Lottery Tax Credit Funding Unconstitutional?
Legislature quietly added general funding for lottery credit, could violate uniformity clause.
In the spirit of the holidays, state leaders gave the Wisconsin lottery a $48 million gift in the 2017-19 state budget. The gift will help keep down homeowners’ property tax bills this year and next. But it may come with several lumps of coal. One is the unusual use of state income and sales taxes to subsidize lottery expenses, and the other may be an end-run around the state constitution.
The $48 million transfer from the state’s general fund—supported mainly by income and sales taxes—to the separate lottery fund was nestled snugly into the budget bill, and drew little attention when it was passed in the fall. The tax money will pay some lottery costs, specifically compensation to retailers for selling tickets. This beefs up the amount available for lottery tax credits to homeowners.
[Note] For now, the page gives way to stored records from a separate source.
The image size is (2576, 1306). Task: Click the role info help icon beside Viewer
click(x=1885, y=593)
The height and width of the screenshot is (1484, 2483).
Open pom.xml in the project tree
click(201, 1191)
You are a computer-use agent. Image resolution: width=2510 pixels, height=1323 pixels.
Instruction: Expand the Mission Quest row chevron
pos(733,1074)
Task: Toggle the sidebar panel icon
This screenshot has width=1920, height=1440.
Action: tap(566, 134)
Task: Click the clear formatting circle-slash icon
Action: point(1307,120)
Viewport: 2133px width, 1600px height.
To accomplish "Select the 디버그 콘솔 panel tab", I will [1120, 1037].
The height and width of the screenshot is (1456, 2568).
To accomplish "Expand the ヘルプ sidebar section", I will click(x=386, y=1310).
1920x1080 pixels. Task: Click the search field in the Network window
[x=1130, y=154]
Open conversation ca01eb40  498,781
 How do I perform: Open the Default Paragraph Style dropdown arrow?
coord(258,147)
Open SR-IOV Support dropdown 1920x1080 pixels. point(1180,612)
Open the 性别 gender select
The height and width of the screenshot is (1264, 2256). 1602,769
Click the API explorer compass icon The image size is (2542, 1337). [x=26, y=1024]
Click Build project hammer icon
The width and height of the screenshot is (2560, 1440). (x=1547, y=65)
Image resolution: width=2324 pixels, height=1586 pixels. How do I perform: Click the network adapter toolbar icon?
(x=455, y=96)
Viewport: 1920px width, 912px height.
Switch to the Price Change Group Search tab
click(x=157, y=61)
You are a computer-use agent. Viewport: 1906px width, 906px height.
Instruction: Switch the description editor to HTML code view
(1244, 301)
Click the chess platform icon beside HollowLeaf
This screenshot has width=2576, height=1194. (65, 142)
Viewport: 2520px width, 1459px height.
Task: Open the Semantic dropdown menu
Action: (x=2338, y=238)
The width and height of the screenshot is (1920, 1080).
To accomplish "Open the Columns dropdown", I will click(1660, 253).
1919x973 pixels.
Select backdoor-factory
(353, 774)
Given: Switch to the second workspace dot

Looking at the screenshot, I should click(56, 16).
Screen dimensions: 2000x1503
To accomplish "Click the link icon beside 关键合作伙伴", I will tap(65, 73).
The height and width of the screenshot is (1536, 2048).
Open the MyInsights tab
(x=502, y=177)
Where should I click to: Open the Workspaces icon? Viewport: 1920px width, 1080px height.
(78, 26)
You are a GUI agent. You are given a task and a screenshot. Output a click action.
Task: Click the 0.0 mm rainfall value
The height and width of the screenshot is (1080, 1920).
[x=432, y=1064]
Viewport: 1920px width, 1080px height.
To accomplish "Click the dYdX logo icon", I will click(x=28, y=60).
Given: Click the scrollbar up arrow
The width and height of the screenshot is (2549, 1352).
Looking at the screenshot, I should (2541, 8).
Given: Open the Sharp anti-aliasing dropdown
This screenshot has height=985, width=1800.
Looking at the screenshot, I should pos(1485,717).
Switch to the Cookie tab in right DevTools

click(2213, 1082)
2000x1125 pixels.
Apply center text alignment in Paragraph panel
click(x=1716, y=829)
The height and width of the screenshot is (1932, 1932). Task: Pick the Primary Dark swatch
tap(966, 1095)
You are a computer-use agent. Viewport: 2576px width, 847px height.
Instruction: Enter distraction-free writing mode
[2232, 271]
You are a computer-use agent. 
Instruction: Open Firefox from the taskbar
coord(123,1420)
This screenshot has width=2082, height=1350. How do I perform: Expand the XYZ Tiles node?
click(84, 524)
More property tax relief is, no doubt, welcome. But there is a hitch because the lottery is different from other state programs. Until voters amended the state constitution to permit the lottery, Wisconsin had banned all gambling for nearly 140 years. At the time of the constitutional amendment, the lottery was intended as a freestanding fund that relied solely on its own sales to operate. Shifting $48 million in general fund revenues to the lottery breaks with that understanding.
Instead, the motivation appears to be an effort to increase the lottery property tax credit. Lottery credits were initially projected to decline in 2017-19; lawmakers and the governor may have wanted to avoid such a drop just before the 2018 elections. Thanks to the transfer, appropriations for the credit will increase $8 million in 2017-18 and $40 million in 2018-19, to almost $207 million, the highest in almost 20 years.
The boost could prove short-lived, however, if past experience is a guide. In the 1999-2001 budget, lawmakers attempted to pour $440 million of general tax money into the lottery, a move that drew fire from both the attorney general and a prominent tax attorney. They reasoned that, because the lottery credit is constitutionally targeted only to homeowners—and not to businesses or other property owners—using general fund taxes rather than lottery proceeds to fund the credit could violate the state constitution. Wisconsin’s constitution requires that all types of property be taxed uniformly.
Then-Gov. Tommy Thompson (R) echoed those concerns when he vetoed the provision, citing “grave doubts” about its constitutionality. Thompson also said he did “not believe we should be paying administrative expenses of the lottery with general tax dollars on a permanent basis.”
If similar questions arise about the latest budget move, both the Wisconsin lottery and property taxpayers might eventually discover that their pre-election property tax treat was actually two lumps of coal—a questionable tax subsidy of the independent lottery fund and a violation of the state constitution.